文体の変化【テーマ:短歌と俳句で読む②】/筑紫磐井

~長岡裕一郎の場合~


長岡裕一郎は東京芸術大学にはいる前の浪人時代に三一書房の『現代短歌大系』(昭和47年)の最終巻で大岡・塚本・中井の選考で発表した新人賞次席に選ばれ(この時18歳)、後「俳句研究」の五十句競作で俳句に転じ、攝津幸彦、大井恒行、歌人の藤原龍一郎らとともに「豈」の創刊同人の一人であった。しかし長年にわたる過度の飲酒が肝臓をむしばみ平成20年4月になくなった、享年は53歳だったが多くの友人には白皙の美少年の面影がまなうらを去らない。

そのデビュー作で、中井・大岡・塚本の満票を得、選者中井英夫に「あんまり達者で、舌巻くほかはない」「呆気にとられた」と言わしめた作品が「思春期絵画展」である。
トリチェリの水銀柱にて生じたる真空地帯にひそむ憂鬱
エルンストの都市鳥瞰図に地震ありて静かに揺らる燐光時計
青空にマグリットの月冴え冴えと『諧謔』は歩く恋愛海岸
ギリシャ悲劇の野外劇場雨となり美男美女美女美女美男たち
赤ばかり並んでしまつた、アリスよバラを塗りかえる白をくれよ
大岡は「非常にうまいですね。うまいというより、瞬間に浮んできた言葉を並べていくと、つぎつぎにこういう歌が出来てしまうような機構が、この人の若い頭の中にあるんだという感じですね」「この人の感覚は、危うい綱渡りをみごとにこなしていけるようで、いわばいい運動神経を持っている歌だという感じがするんですね。しかしまた、はたしてこんなに軽々と歌が出来てしまっていいものかしらということが気になることもたしかです」といっているが、中井・塚本のこれに対する「ただ、将来、たいへんないろんな仕事をする人じゃないかとはとは思います」「怖ろしいような才能ですね」言葉と合わせて、前回私が句集・雑誌渉猟(2)で述べた天才論を地で行く作家であったことを今更ながらに思わせるのである。

「実験室の遊戯」「思春期絵画展」「秘密の革命」「「不思議の国のアリス」演技」といった題名から戦火想望ならぬ幻想想望の世界を描いたのだが、最早その題名は(過去の)制作の動機以外何ものでもなく、敢えて主題というにはあたらない。あふれ出る才能に、なんらかのきっかけが必要だったというだけのことなのだ。長岡の受賞の言葉、「あぶない崖のふちに立ち、不意に疾走してくる言葉たちを掴まえようとしたつもりですが、手を摺り抜けていった言葉は僕の心配を裏切り、崖から墜落するどころか、蝶のように飛翔して、やがて見えなくなりました」は大岡たちの予想通りの資質を持っていたことを自ら語っている。

提供データ:
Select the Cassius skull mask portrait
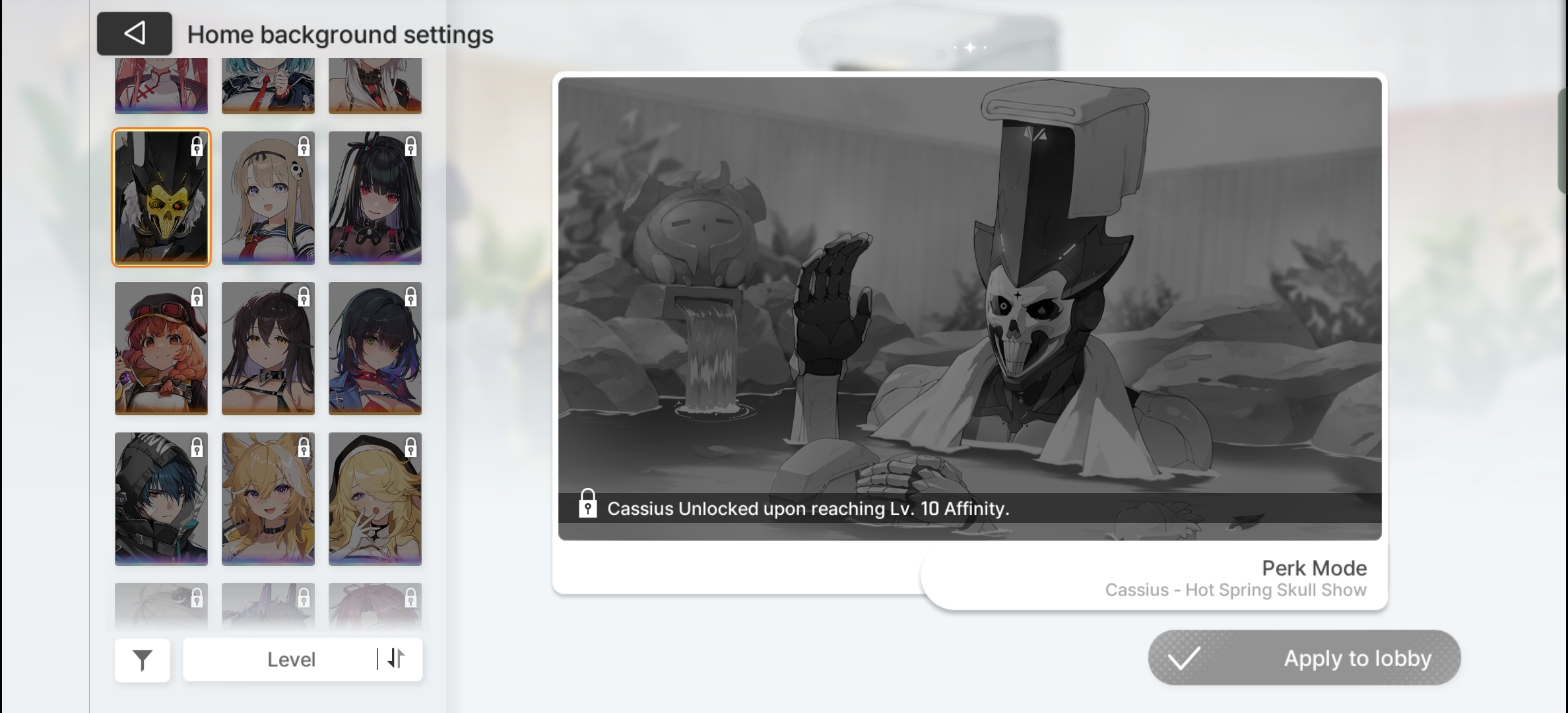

--

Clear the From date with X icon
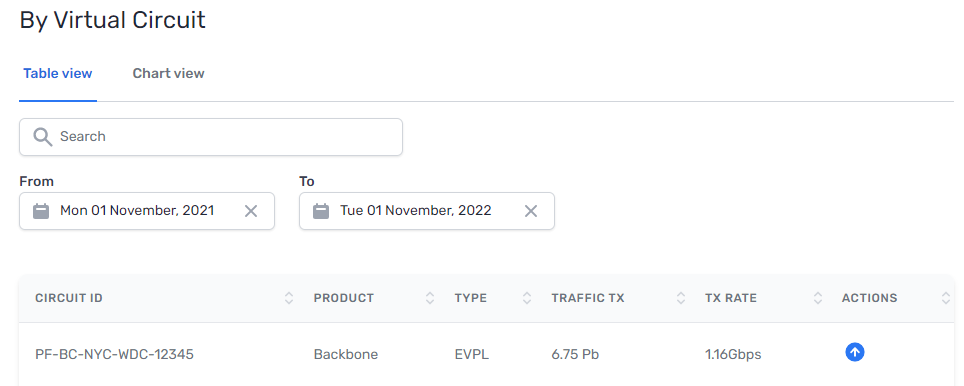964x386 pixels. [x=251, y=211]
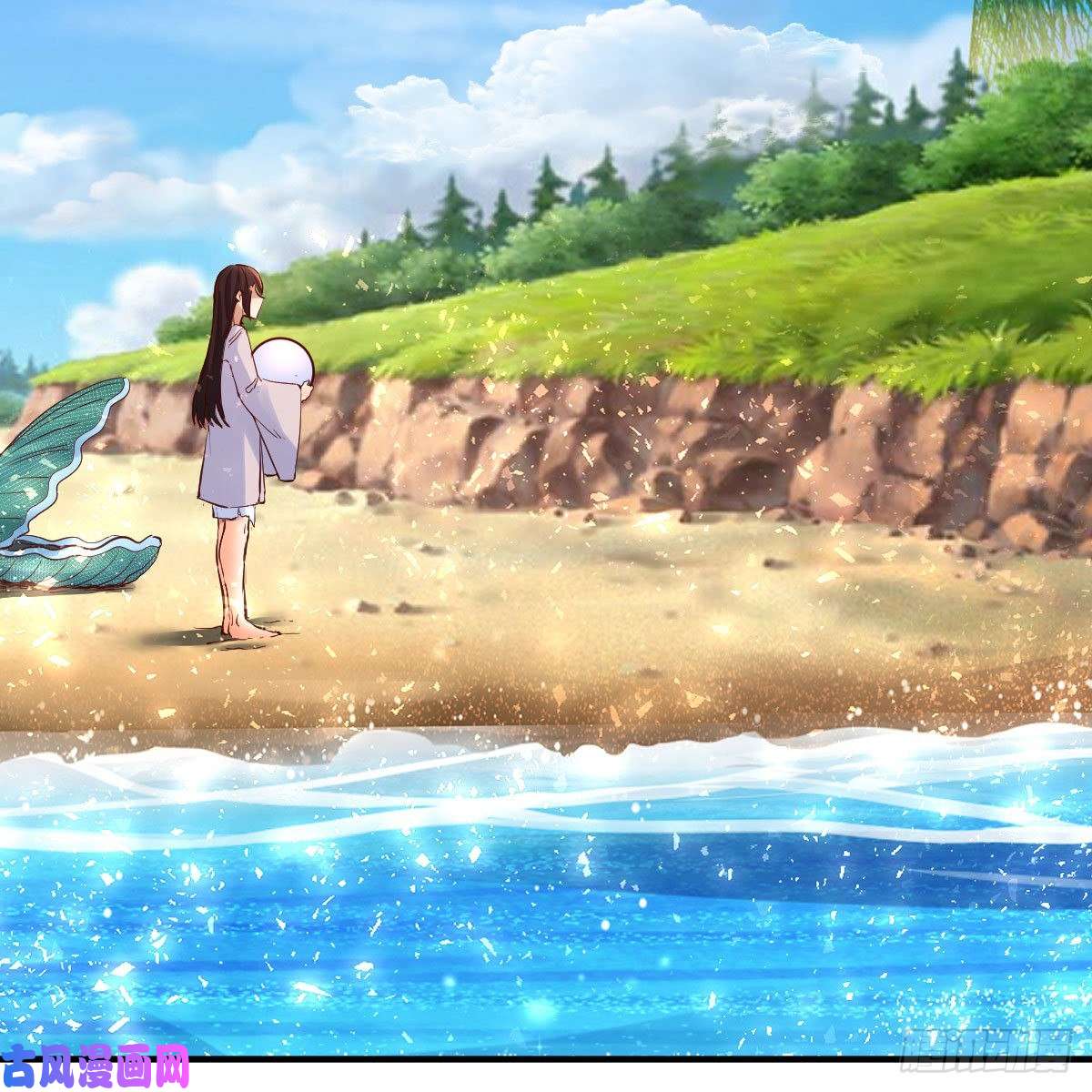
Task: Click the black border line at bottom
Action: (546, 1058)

小問 A: 本文から、「そのデビュー作で、中井・大岡」を含む語句で始まり「ていたことを自ら語っている。」で終わる箇所を、一字も変えずに書き写してください。
小問 B: 本文で、長岡裕一郎の作品の題名として挙げられているものをすべて列挙してください。
小問 C:
本文に基づいて、次の問いに答えてください。
(i) 長岡裕一郎が新人賞次席に選ばれたときの年齢は何歳でしたか。
(ii) 長岡裕一郎が亡くなったのはいつで、享年は何歳でしたか。
(iii) 長岡の受賞の言葉では、手を摺り抜けていった言葉は何のように飛翔したと述べられていますか。

解答例 A:
そのデビュー作で、中井・大岡・塚本の満票を得、選者中井英夫に「あんまり達者で、舌巻くほかはない」「呆気にとられた」と言わしめた作品が「思春期絵画展」である。
トリチェリの水銀柱にて生じたる真空地帯にひそむ憂鬱
エルンストの都市鳥瞰図に地震ありて静かに揺らる燐光時計
青空にマグリットの月冴え冴えと『諧謔』は歩く恋愛海岸
ギリシャ悲劇の野外劇場雨となり美男美女美女美女美男たち
赤ばかり並んでしまつた、アリスよバラを塗りかえる白をくれよ
大岡は「非常にうまいですね。うまいというより、瞬間に浮んできた言葉を並べていくと、つぎつぎにこういう歌が出来てしまうような機構が、この人の若い頭の中にあるんだという感じですね」「この人の感覚は、危うい綱渡りをみごとにこなしていけるようで、いわばいい運動神経を持っている歌だという感じがするんですね。しかしまた、はたしてこんなに軽々と歌が出来てしまっていいものかしらということが気になることもたしかです」といっているが、中井・塚本のこれに対する「ただ、将来、たいへんないろんな仕事をする人じゃないかとはとは思います」「怖ろしいような才能ですね」言葉と合わせて、前回私が句集・雑誌渉猟(2)で述べた天才論を地で行く作家であったことを今更ながらに思わせるのである。

「実験室の遊戯」「思春期絵画展」「秘密の革命」「「不思議の国のアリス」演技」といった題名から戦火想望ならぬ幻想想望の世界を描いたのだが、最早その題名は(過去の)制作の動機以外何ものでもなく、敢えて主題というにはあたらない。あふれ出る才能に、なんらかのきっかけが必要だったというだけのことなのだ。長岡の受賞の言葉、「あぶない崖のふちに立ち、不意に疾走してくる言葉たちを掴まえようとしたつもりですが、手を摺り抜けていった言葉は僕の心配を裏切り、崖から墜落するどころか、蝶のように飛翔して、やがて見えなくなりました」は大岡たちの予想通りの資質を持っていたことを自ら語っている。

解答例 B:
・実験室の遊戯
・思春期絵画展
・秘密の革命
・「不思議の国のアリス」演技

解答例 C:
(i) 18歳でした。
(ii) 平成20年4月に亡くなり、享年は53歳でした。
(iii) 蝶のように飛翔したと述べられています。